A water meter is a device installed on a water connection or pipe to measure the quantity of water flowing through.

On all of Council's water supplies, bulk meters constantly record the amount of water abstracted (taken from the water sources). The information gathered from these meters:

  • Helps us to monitor our supplies
  • Helps us to determine whether there are any leaks in the pipework
  • Is used to check water pump performance and power efficiency
  • Is used to confirm that we are not exceeding the maximum water abstraction levels set by the regional councils.

Council's metering policy

Council's policy is to meter all extraordinary (non-domestic) and extra-territorial water connections in the urban, Central Eastern and Ngongotaha supplies.

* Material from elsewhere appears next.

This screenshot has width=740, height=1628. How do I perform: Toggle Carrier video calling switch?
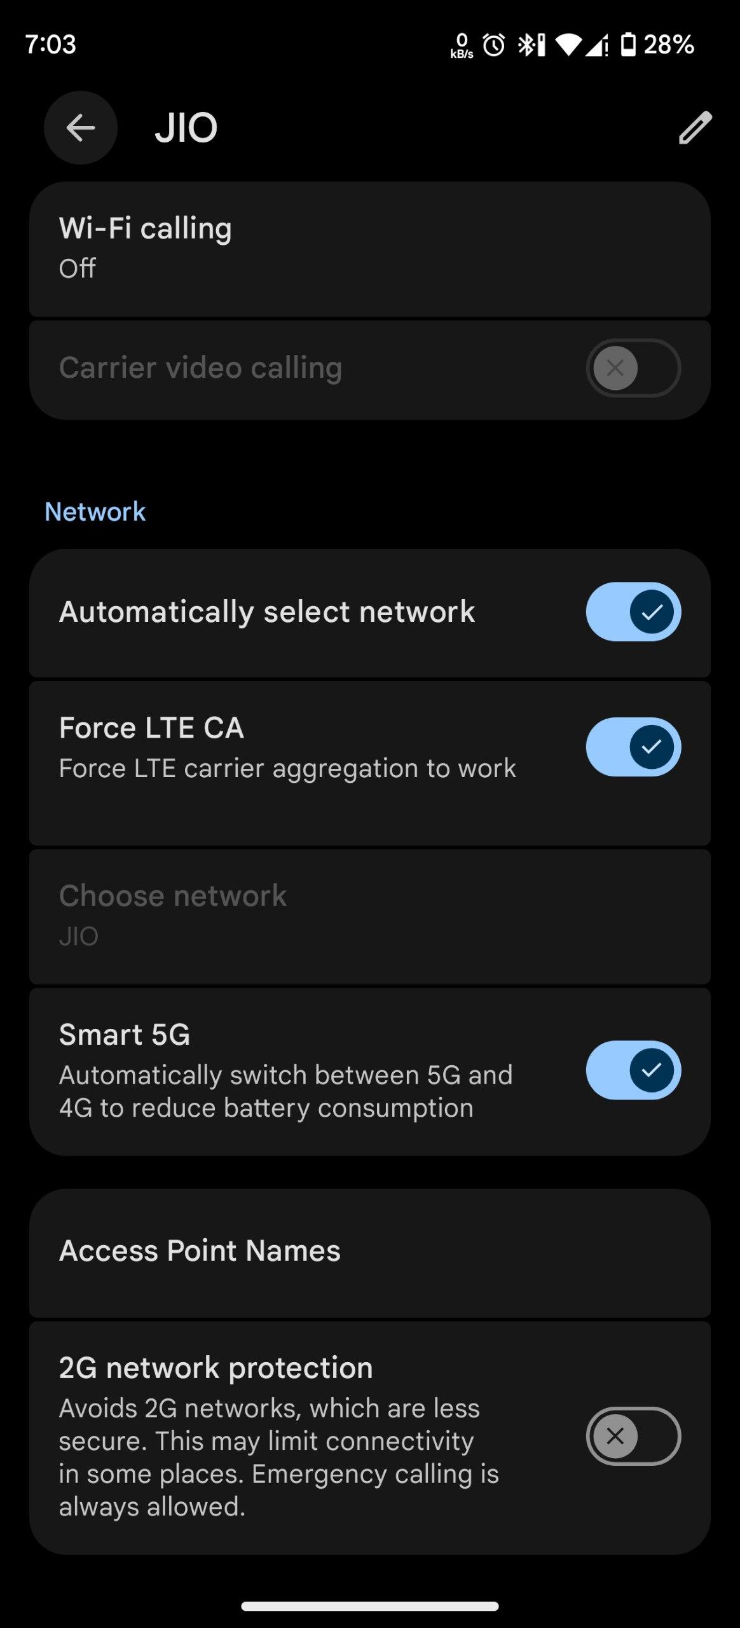[633, 368]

All water connections to the rural supplies are metered.

Meters are calibrated to measure within specific limits of accuracy but this accuracy diminishes over time. Council has adopted a policy of replacing meters every 15 years.

Future metering

Council has no plans to meter domestic consumers in the Rotorua urban area.

How to read a water meter

  • A meter has a dial similar to the odometer of a car and measures volume in cubic metres.
  • Most dials have a series of black and red numbers.
  • The black numbers are whole cubic metres; these are recorded by the meter reader.
  • The red numbers indicate parts of a cubic metre; there may be up to 4 red numbers.

Checking for a leak

If your metered water readings are higher than usual, check your meter. If the numbers are spinning around on the dial, a lot of water is being used.

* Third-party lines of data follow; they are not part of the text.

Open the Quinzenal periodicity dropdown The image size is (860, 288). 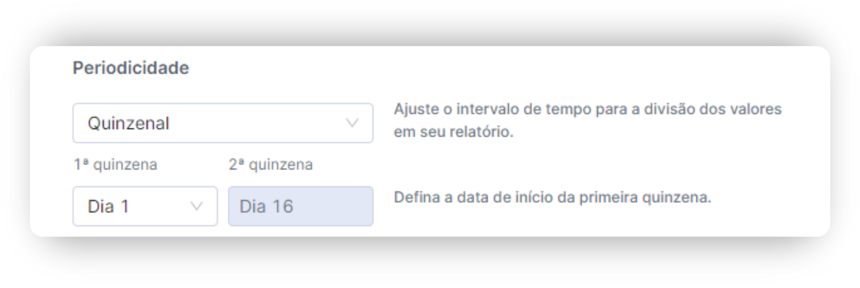223,123
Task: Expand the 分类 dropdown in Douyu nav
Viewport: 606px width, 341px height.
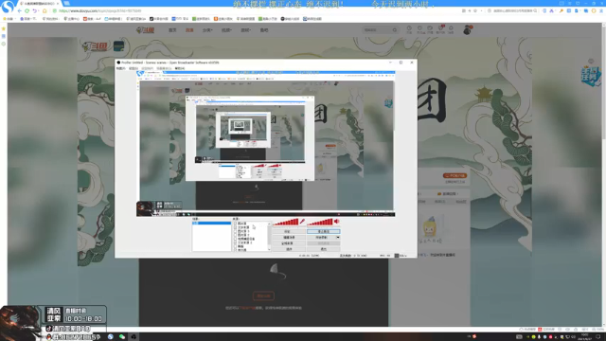Action: pos(207,29)
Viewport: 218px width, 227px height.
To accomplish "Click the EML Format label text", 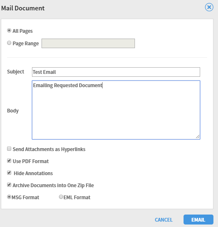I will [x=77, y=197].
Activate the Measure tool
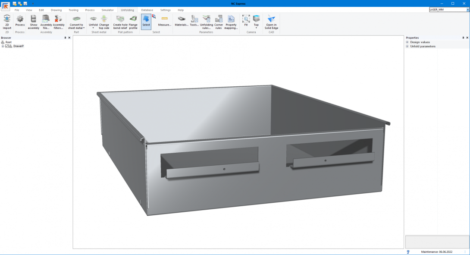Image resolution: width=470 pixels, height=255 pixels. point(164,21)
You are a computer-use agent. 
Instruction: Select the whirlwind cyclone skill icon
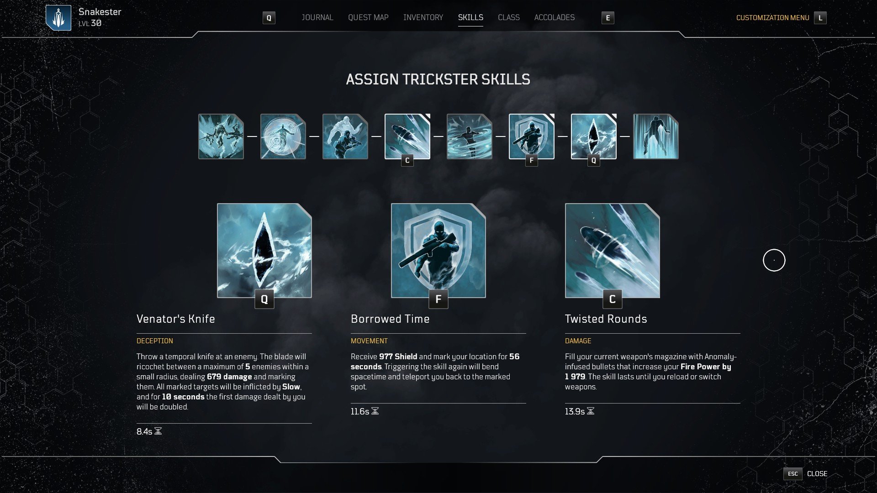coord(470,136)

Determine which side of the meter the leak is on. If the leak is on your property, you should call a plumber. If it is on Council's side (from the road to the meter), call Council and we will arrange for it to be fixed, free of charge.

You can check for a leak by turning all taps off before you go to bed one night and taking a meter reading. Check the meter the next morning before any water is used. If the meter reading has advanced, and no-one used any water during the night, you may have a leaking pipe, tap or toilet cistern.